- Directive A:
State how many lines of the rows contain the word "button". Give only the number.

- Excerpt to read:
----
Abri Group Limited (202015303)
REPORT
COMPLAINT 202015303
Abri Group Limited
3 February 2023
Our approach
The Housing Ombudsman’s approach to investigating and determining complaints is to decide what is fair in all the circumstances of the case. This is set out in the Housing Act 1996 and the Housing Ombudsman Scheme (the Scheme). The Ombudsman considers the evidence and looks to see if there has been any ‘maladministration’, for example whether the landlord has failed to keep to the law, followed proper procedure, followed good practice or behaved in a reasonable and competent manner.
Both the resident and the landlord have submitted information to the Ombudsman and this has been carefully considered. Their accounts of what has happened are summarised below. This report is not an exhaustive description of all the events that have occurred in relation to this case, but an outline of the key issues as a background to the investigation’s findings.
The complaint
- The complaint is about the landlord’s handling of:
- The resident’s reports of noise nuisance and her request for compensation.
- The associated complaint.
Background
- The resident was an assured tenant of the landlord and lived in a first floor flat in sheltered accommodation. Both the resident and her son corresponded with this Service and the landlord regarding the complaint, however, for clarity this report will refer to them both as “the resident”.
- The resident reported noise from the flat above in 2020. The landlord subsequently sent letters to the resident’s neighbour advising her of the reports, offered mediation, installed noise monitoring equipment and offered the resident an internal property move.
- The resident raised a formal complaint about the landlord’s handling of the matter on 22 February 2021, stating that the noise issues from the flat above were ongoing and the landlord’s attempts to resolve the issue had been unsuccessful. She requested to be moved until a satisfactory solution, such as installing soundproofing or carpet underlay, had been implemented. She did not think she should have to move out of the property at her own expense due to the issues with noise nuisance.
- The resident relinquished her tenancy in early January 2022, citing ongoing noise from the neighbour.
----
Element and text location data
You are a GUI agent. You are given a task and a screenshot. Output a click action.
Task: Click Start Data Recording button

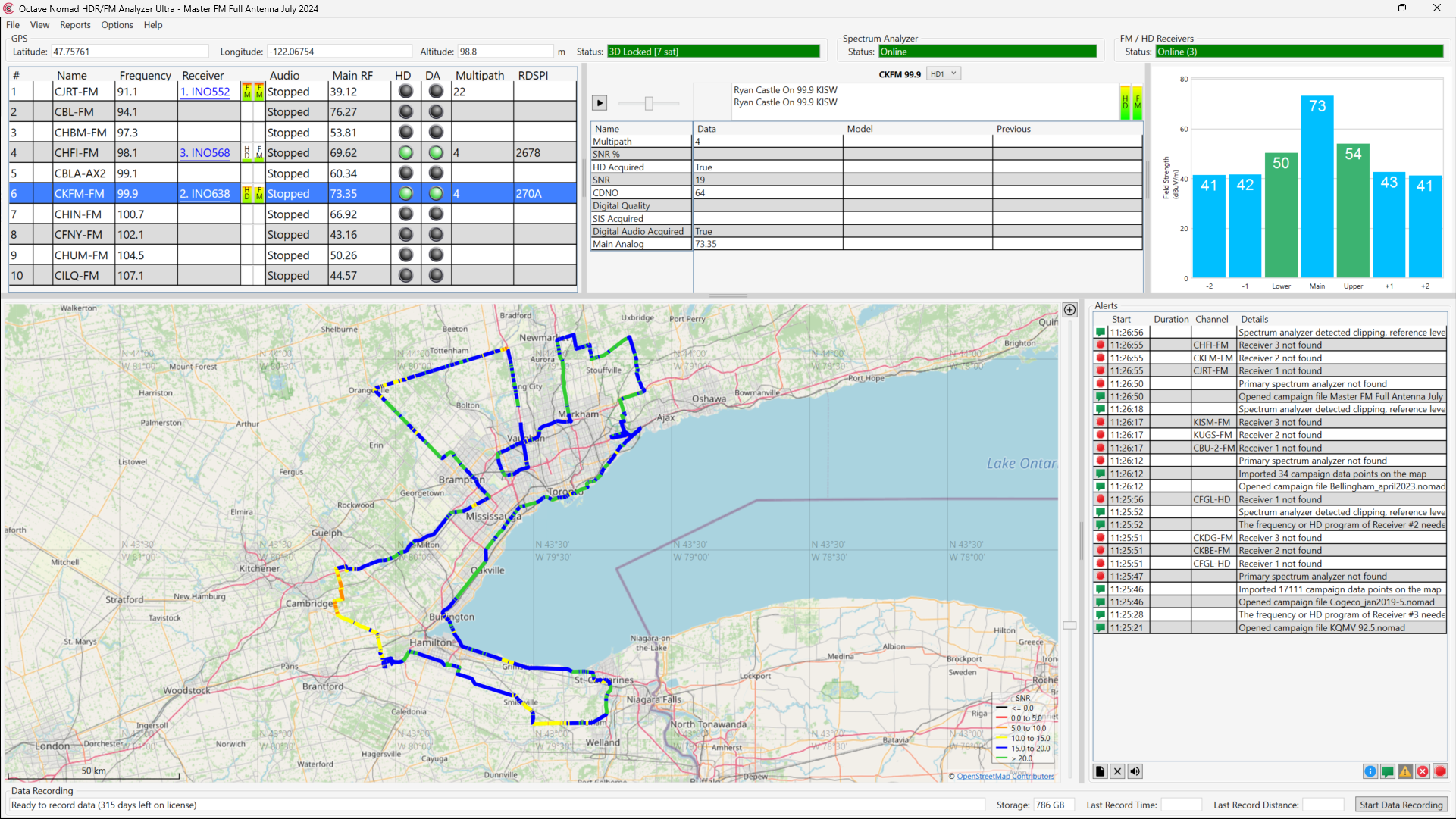[1401, 805]
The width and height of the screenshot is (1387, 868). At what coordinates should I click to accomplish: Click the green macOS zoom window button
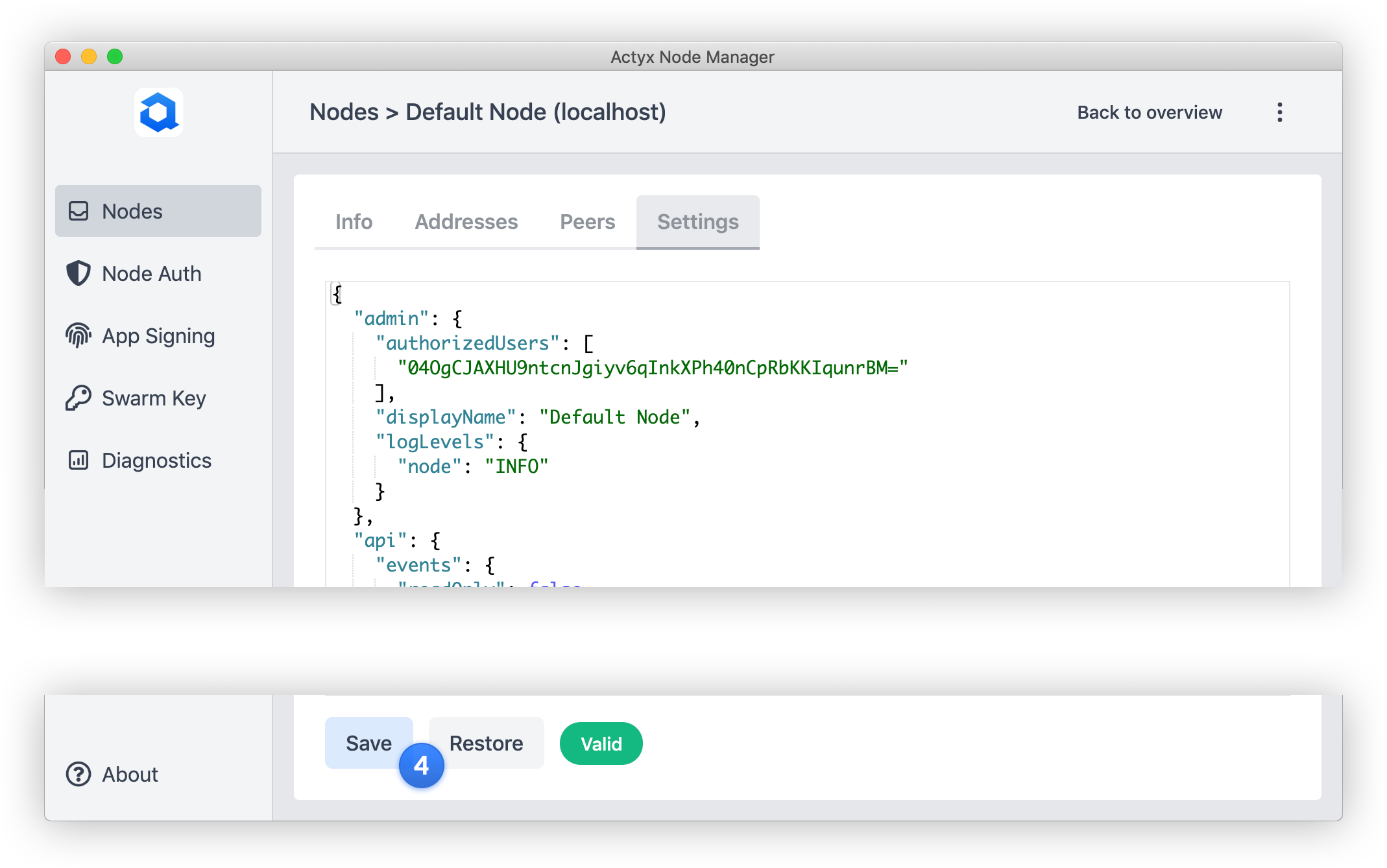(115, 56)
----
- Directive B:
According to the ombudsman report, on what date did the resident raise a formal complaint about the landlord's handling of the matter?

- Correct answer A:
2

- Correct answer B:
22 February 2021